Gustavo Petro, une seconde chance pour la Colombie

Le 7 août dernier, Gustavo Petro devenait président de la République colombienne. Une présidence de gauche – une première pour le pays – et atypique pour son passé de guérillero. Retour sur cette journée historique qui insuffle une nouvelle ère pour la scène politique colombienne.

Page : La Epoca

Le 7 août dernier, le vent soufflait sur Bogotá. Des milliers de Colombiens sont réunis sur la place Bolivar dans l’attente d’un discours historique : celui du premier président de gauche de la Colombie. Sur scène, Gustavo Petro, élu en juin dernier avec 11 millions de voix, s’avance au milieu des bourrasques et déroule le programme qu’il a imaginé pour son pays pour les quatre prochaines années. Sur la forme, Gustavo Petro n’est certainement pas l’héritier de la longue tradition des leaders charismatiques de la gauche latino-américaine, dont l’art oratoire faisait trembler leurs adversaires politiques. Petro lit d’un ton monocorde un discours sans envolée, au style ampoulé, loin des slogans efficaces. Sa nervosité le fait remettre ses cheveux en place tout au long d’un exposé de 45 minutes.

Cependant, à l’instar d’autres politiciens de gauche, Petro a l’art de manier les symboles. À ses côtés, brille sous le soleil l’épée de Simón Bolívar. Symbole de la liberté du peuple colombien, cette arme fut volée en 1974 par la guérilla M-19, dont Petro fut membre. Rendu en 1991, après un accord de paix avec le gouvernement colombien, voir cette épée trôner aux côtés d’un ancien guérillero est définitivement un symbole fort de réconciliation, dans un pays fragmenté par la violence.  

Un discours attendu et entendu

Sur le fond, le nouveau président ne propose rien de révolutionnaire, mais rentre en rupture complète avec les politiques conservatrices et militaristes qui ont régné en Colombie ces dernières décennies. Petro propose une réforme fiscale, visant à une meilleure redistribution des richesses. Sous les yeux de Santos, présent dans l’assemblée, il réaffirme sa volonté de respecter les accords de paix négociés par l’ancien président.

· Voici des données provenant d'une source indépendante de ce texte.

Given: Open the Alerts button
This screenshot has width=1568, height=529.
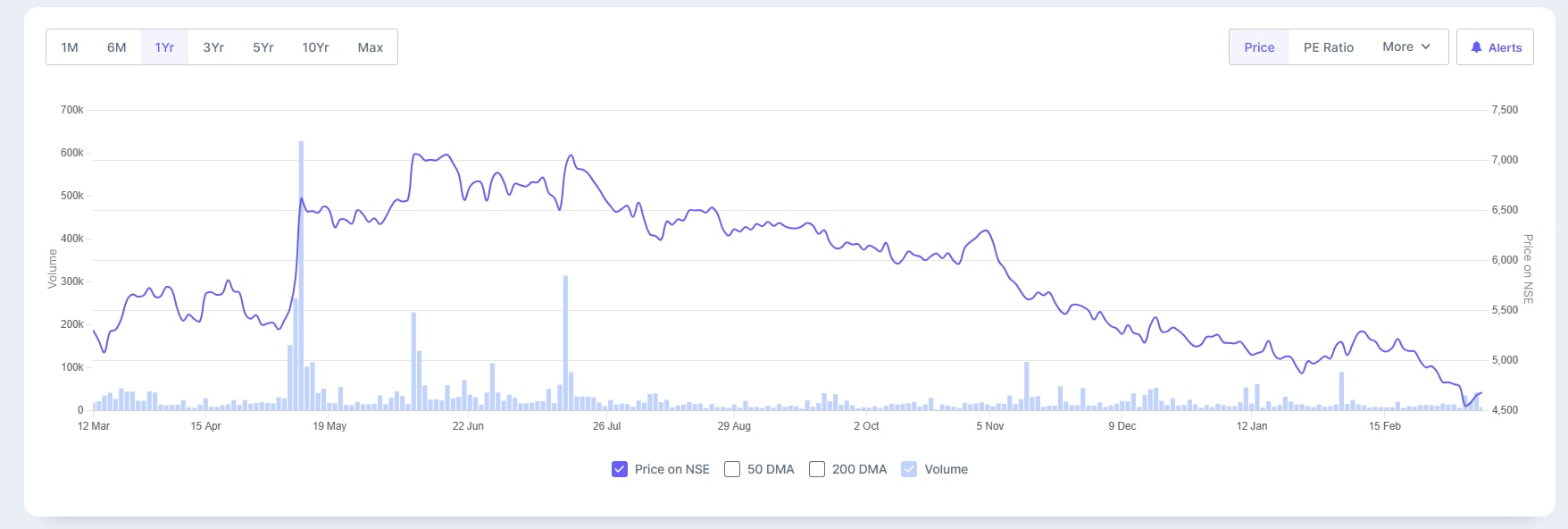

Il propose également la fin de la guerre contre la drogue, qui militarisa la Colombie et en fit le meilleur allié des États-Unis dans la région.

D’un point de vue international, Petro se détourne donc des USA et décide de regarder au sud et à l’est. Au sud, pour renouer avec le reste de l’Amérique latine, où la gauche réapparaît dans le paysage politique, notamment avec la présidence de Gabriel Boric au Chili. À est, par la main tendue de Caracas, afin de rouvrir les canaux diplomatiques entre les deux pays frères, aux destins liés aussi bien par l’Histoire que par les millions de Vénézuéliens réfugiés actuellement en Colombie. Toujours plus à l’est, Petro ouvre la porte à une plus importante coopération avec le continent africain, « d’où nous venons », soulignant l’importance de la communauté afrodescendante colombienne, souvent invisibilisée et victime de discriminations.

De cette même communauté justement est issue Francia Márquez, vice-présidente de Gustavo Petro. Une émotion particulière traverse la foule au moment de voir pour la première fois une femme noire militante prêter serment et arriver à ce niveau de responsabilité. Dans sa brève déclaration, Márquez promit de gouverner « jusqu’à ce que la dignité devienne la norme. » Et comme en Colombie une Márquez en cache souvent un autre, Petro ne put s’empêcher de citer le plus célèbre des auteurs colombiens, Gabriel García Márquez, en proposant que sa gestion soit « una segunda oportunidad » (une seconde chance) pour la Colombie. Un pays qui pourrait finalement concrétiser les paroles de son hymne national et sentir pour ne plus subir (« sentir o padecer »). 

Ce jour-là, le vent soufflait sur Bogotá. Un vent de renouveau duquel les Colombiens attendent beaucoup. Peut-être trop ? Seul le temps le dira. La gestion de Petro sera scrutée de près, aussi bien par ses opposants que par ses partisans les plus fidèles. Ayant placé en lui l’espoir d’une Colombie plus juste, le nouveau président n’aura pas droit à l’erreur s’il veut voir la gauche prospérer sur la scène politique nationale. Car la société colombienne n’est plus en mesure d’être déçue encore une fois.